_EXERCISE OBJECTIVE_
Word for word, transcribe the records that follow.

_TASK INPUTS_

+++++

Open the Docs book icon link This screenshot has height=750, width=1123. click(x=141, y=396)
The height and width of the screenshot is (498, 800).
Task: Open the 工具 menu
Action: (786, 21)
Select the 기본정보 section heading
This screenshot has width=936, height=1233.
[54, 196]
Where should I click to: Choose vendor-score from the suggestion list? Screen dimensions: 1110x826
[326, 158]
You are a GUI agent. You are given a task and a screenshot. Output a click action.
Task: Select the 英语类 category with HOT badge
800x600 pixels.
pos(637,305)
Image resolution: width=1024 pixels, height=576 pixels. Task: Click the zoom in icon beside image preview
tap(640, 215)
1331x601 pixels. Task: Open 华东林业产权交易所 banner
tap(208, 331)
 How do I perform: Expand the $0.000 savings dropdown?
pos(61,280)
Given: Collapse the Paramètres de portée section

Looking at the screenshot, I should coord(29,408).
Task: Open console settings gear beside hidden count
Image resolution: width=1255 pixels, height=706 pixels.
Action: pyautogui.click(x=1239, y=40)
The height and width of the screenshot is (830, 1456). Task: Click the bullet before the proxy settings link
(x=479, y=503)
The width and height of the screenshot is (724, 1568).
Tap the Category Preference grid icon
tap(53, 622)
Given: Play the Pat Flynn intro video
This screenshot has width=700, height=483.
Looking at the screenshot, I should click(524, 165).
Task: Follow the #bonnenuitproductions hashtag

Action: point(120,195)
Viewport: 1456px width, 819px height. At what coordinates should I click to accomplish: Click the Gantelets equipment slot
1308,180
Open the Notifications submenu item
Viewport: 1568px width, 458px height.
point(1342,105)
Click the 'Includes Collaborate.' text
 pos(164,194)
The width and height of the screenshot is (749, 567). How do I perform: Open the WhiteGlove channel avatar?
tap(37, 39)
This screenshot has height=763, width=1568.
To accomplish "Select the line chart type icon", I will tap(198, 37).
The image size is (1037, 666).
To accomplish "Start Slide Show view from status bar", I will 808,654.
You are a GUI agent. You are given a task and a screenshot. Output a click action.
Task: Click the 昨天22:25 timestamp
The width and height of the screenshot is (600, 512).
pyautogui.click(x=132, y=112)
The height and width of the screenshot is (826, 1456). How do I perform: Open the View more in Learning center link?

+++++

_ANSWER_
Open the Docs book icon link This screenshot has height=750, width=1123. click(x=141, y=396)
The height and width of the screenshot is (498, 800).
Task: Open the 工具 menu
Action: (786, 21)
Select the 기본정보 section heading
This screenshot has width=936, height=1233.
[54, 196]
Where should I click to: Choose vendor-score from the suggestion list? Screen dimensions: 1110x826
[326, 158]
You are a GUI agent. You are given a task and a screenshot. Output a click action.
Task: Select the 英语类 category with HOT badge
800x600 pixels.
pos(637,305)
Image resolution: width=1024 pixels, height=576 pixels. Task: Click the zoom in icon beside image preview
tap(640, 215)
1331x601 pixels. Task: Open 华东林业产权交易所 banner
tap(208, 331)
 How do I perform: Expand the $0.000 savings dropdown?
pos(61,280)
Given: Collapse the Paramètres de portée section

Looking at the screenshot, I should coord(29,408).
Task: Open console settings gear beside hidden count
Image resolution: width=1255 pixels, height=706 pixels.
Action: pyautogui.click(x=1239, y=40)
The height and width of the screenshot is (830, 1456). Task: Click the bullet before the proxy settings link
(x=479, y=503)
The width and height of the screenshot is (724, 1568).
Tap the Category Preference grid icon
tap(53, 622)
Given: Play the Pat Flynn intro video
This screenshot has width=700, height=483.
Looking at the screenshot, I should click(524, 165).
Task: Follow the #bonnenuitproductions hashtag

Action: point(120,195)
Viewport: 1456px width, 819px height. At what coordinates should I click to accomplish: Click the Gantelets equipment slot
1308,180
Open the Notifications submenu item
Viewport: 1568px width, 458px height.
point(1342,105)
Click the 'Includes Collaborate.' text
 pos(164,194)
The width and height of the screenshot is (749, 567). How do I perform: Open the WhiteGlove channel avatar?
tap(37, 39)
This screenshot has height=763, width=1568.
To accomplish "Select the line chart type icon", I will tap(198, 37).
The image size is (1037, 666).
To accomplish "Start Slide Show view from status bar", I will 808,654.
You are a GUI agent. You are given a task and a screenshot. Output a click action.
Task: Click the 昨天22:25 timestamp
The width and height of the screenshot is (600, 512).
pyautogui.click(x=132, y=112)
The height and width of the screenshot is (826, 1456). How do I perform: Open the View more in Learning center link?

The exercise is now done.